JM: As if nothing ever happened
TK: happy, carefree test script
TK: gamboling through the wild plains of GUI automation
TK: though null reference exceptions may block its path, does it falter? nay it continues, unhindered and free
a majestic beast
It was actually running quite smoothly on my machine, only occasionally failing to find page elements for some unknown reason. So we ran it on my machine for about half a day.
JM: Sweeping majestically across the plains and all that…
TK: like a gazelle, leaping through the DOM…
JM: Yeah!
JM: Definitely evoking gazelle-like feelings
TK: let no id=basicTab stand in its way
TK: it’s much nicer to think of it as a gazelle
JM: Than?
TK: rather than how i usually think of it – like a small child picking up the browser and punching it into submission
After a few hours we realised that our original estimates were way off. At this rate it was going to take about 250 hours to run. We didn’t have that kind of time, so we decided to split up the creation workload and run it in parallel across five different machines. Then the real fun began. While it ran relatively smoothly on my machine, it didn’t go so well on other machines because my machine was much faster than the other machines we acquired. So pages were taking longer to load on the other machines, and the automation kept falling over because it couldn’t find page elements in time. Our majestic script was not looking so gazelle-like anymore.

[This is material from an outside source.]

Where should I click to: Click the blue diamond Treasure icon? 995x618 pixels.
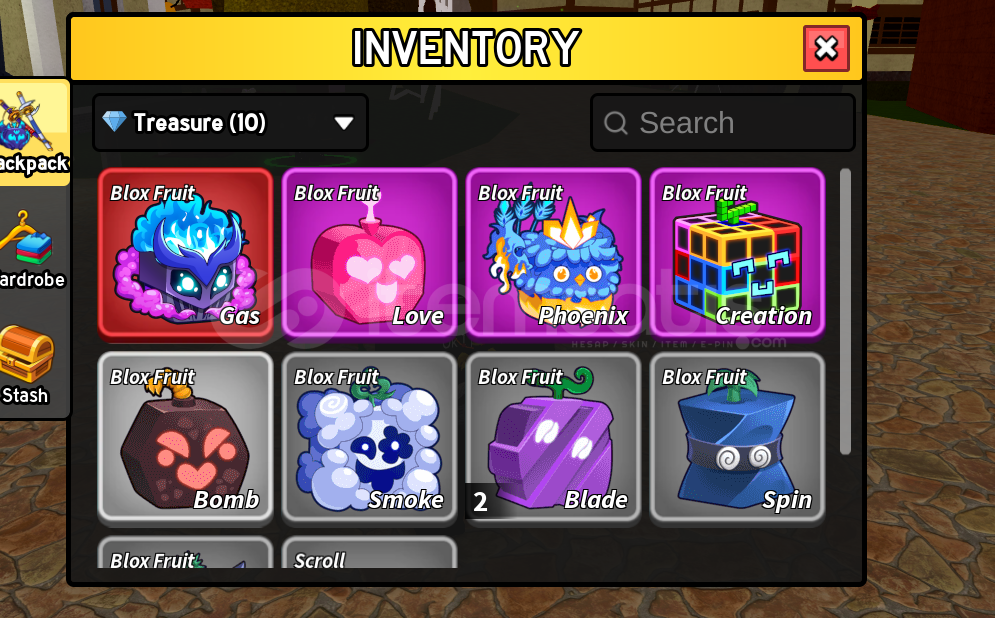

TK: off it stumbles, like a fumbling beast, tripping over its own legs and the occasional blade of grass
TK: running like an oafish monstrosity, crashing into trees and occasionally falling into holes that aren’t there
TK: oh see how on broken wings it flies, soaring erratically through slight zephyrs, smacking into small buildings
It would only run a few hours at a time if we were lucky, and it had to be manually restarted. After a few days, its progress was dismally short of its target.
We decided that we couldn’t spend much more time on this, so if it wasn’t done by the end of the day, we would just use what we had. We still wanted to get some nice peaks happening, so we modified the progress files to focus only on the peak areas, divided it up among the working machines and set it on its way again.
With most of the test data in place, we made plans to start our performance test. The final piece of the puzzle was simulating user activity in order to trigger the functionality that would (we hoped) stress the system in interesting ways. We took the path of least resistance in this case; using a Ruby library that had been written as an experiment in a previous test. With a few small modifications, the Ruby script consumed the output from our main setup automation and simulated the actions that we required. Again, we divided the work and ran several scripts in parallel to speed things up.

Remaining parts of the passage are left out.